L’économie de la Corée du Sud est en plein essor, portée par la demande de puces d’intelligence artificielle (IA) : le PIB nominal progresse de 21,9 % au premier semestre 2026.

Près de 70 % de cette expansion provient à elle seule des semi-conducteurs.

Comment la flambée des puces IA propulse la Corée du Sud

Le KOSPI est l’indice boursier de référence de la Corée du Sud, dominé par les géants des semi-conducteurs Samsung Electronics et SK Hynix. Les deux entreprises concentrent désormais près de la moitié de leur capitalisation boursière et la majeure partie de la croissance de leurs bénéfices au cours des six premiers mois de 2026.

La Banque de Corée confirme un niveau de revenus liés aux puces non observé depuis les années 1970. Les exportations de semi-conducteurs dépassent 40 % des expéditions totales du pays certains mois durant 2026. Les prévisions de croissance du PIB réel ont été revues à la hausse à 3,3 %–3,5 % pour l’année.
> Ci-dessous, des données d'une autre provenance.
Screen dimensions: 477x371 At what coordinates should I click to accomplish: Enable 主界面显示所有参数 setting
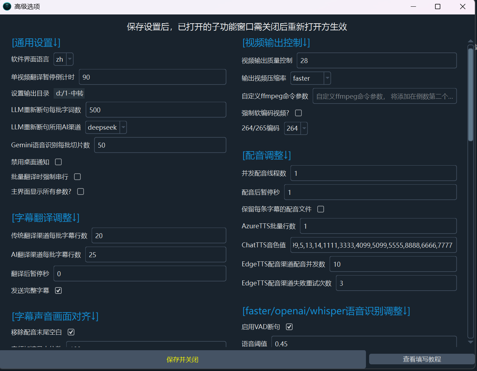80,191
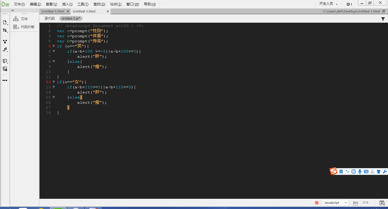
Task: Click the Expand All code icon
Action: pyautogui.click(x=5, y=41)
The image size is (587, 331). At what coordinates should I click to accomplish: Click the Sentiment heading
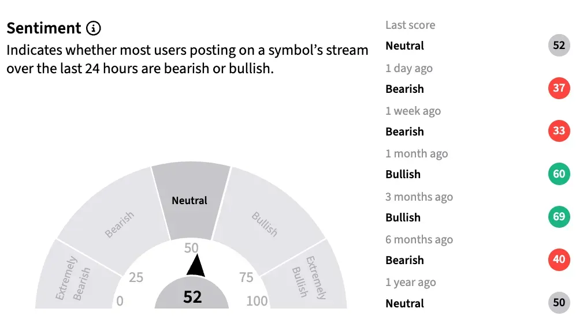[x=44, y=28]

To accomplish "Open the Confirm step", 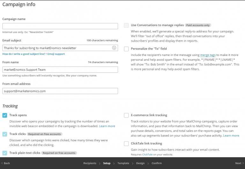I will pos(157,163).
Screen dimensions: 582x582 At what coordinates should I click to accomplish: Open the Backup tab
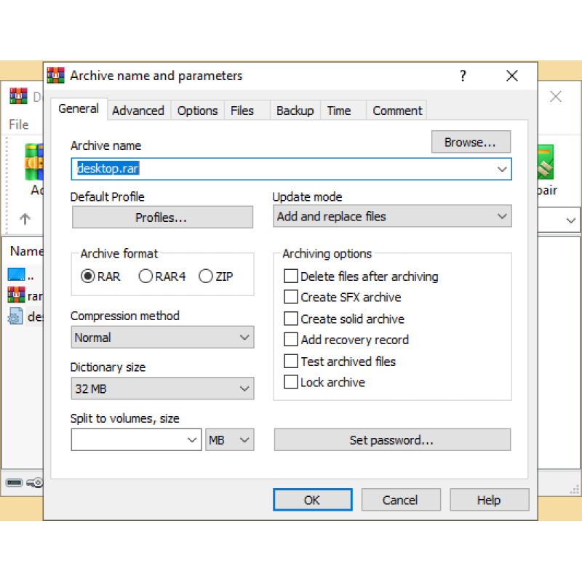295,111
La demande mondiale de mémoire à bande passante élevée (HBM) et de puces DRAM avancées est le déclencheur direct de la hausse. Nvidia, AMD, Microsoft, Google, Amazon, Meta et Oracle dépendent tous de Samsung et SK Hynix pour la mémoire des accélérateurs IA. Avec Micron, ils sont les seuls grands fournisseurs mondiaux de ces puces avancées.

La hausse a aussi remodelé la structure des marchés dans la région. D’après le rapport de la Banque de Corée publié cette semaine, les ETF à effet de levier cotés à Hong Kong liés à de grands noms de la tech coréenne ont été multipliés par plus de 20 rien que pendant le premier semestre 2026.
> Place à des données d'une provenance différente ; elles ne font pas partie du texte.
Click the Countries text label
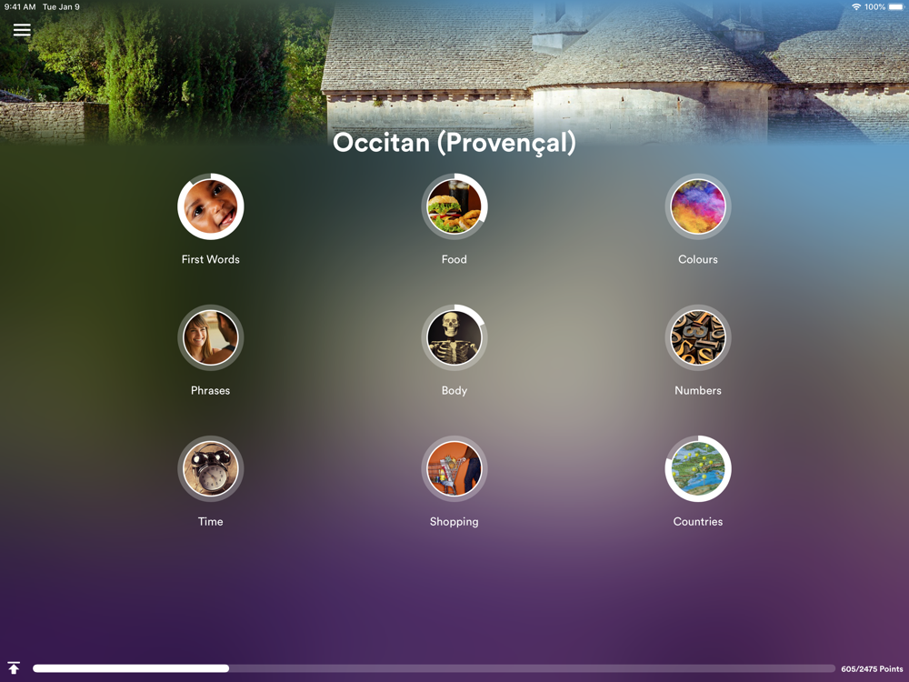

L’analyste David K. Williams a décrit la concentration sans détour après le rapport de la Banque de Corée. L’opération est devenue si importante que la banque centrale la traite comme une question de stabilité financière, et pas simplement comme une hausse du cours des actions due à des fondamentaux solides.

Un ralentissement des dépenses mondiales d’infrastructure pour l’IA attendu pour 2027 ou 2028 frapperait l’économie sud-coréenne de manière systémique. Une concurrence chinoise croissante sur les puces mémoire pourrait aggraver les dégâts. L’exposition se répercute simultanément à travers les chaînes d’approvisionnement, les marchés financiers et la richesse des ménages dans tout le pays.

La Banque de Corée signale déjà des signes de financement par les vendeurs semblables à l’époque des dot-com. Une liquidité excédentaire afflue vers l’immobilier et les produits à effet de levier, augmentant le risque de bulle. La fabrication traditionnelle, l’emploi des jeunes et la demande intérieure restent faibles tandis que les puces dominent le récit.

Les problèmes structurels renforcent le défi à moyen terme pour le pays. La Corée du Sud affiche le taux de natalité le plus bas au monde, près de 0,7, et une population vieillissante. L’endettement des ménages reste élevé et des chocs externes comme un pétrole au-dessus de 100 dollars ou des tensions commerciales multiplieraient encore la vulnérabilité.

Les marchés mondiaux ressentiraient le choc immédiatement si la production coréenne fait faux bond. Les cours des actions de Nvidia et d’AMD suivent la production de puces en Corée. Les fonds à thème IA et les indices de semi-conducteurs feraient face à un réajustement rapide des valorisations. Une accélération chinoise de la production de mémoire pourrait redessiner rapidement la chaîne d’approvisionnement.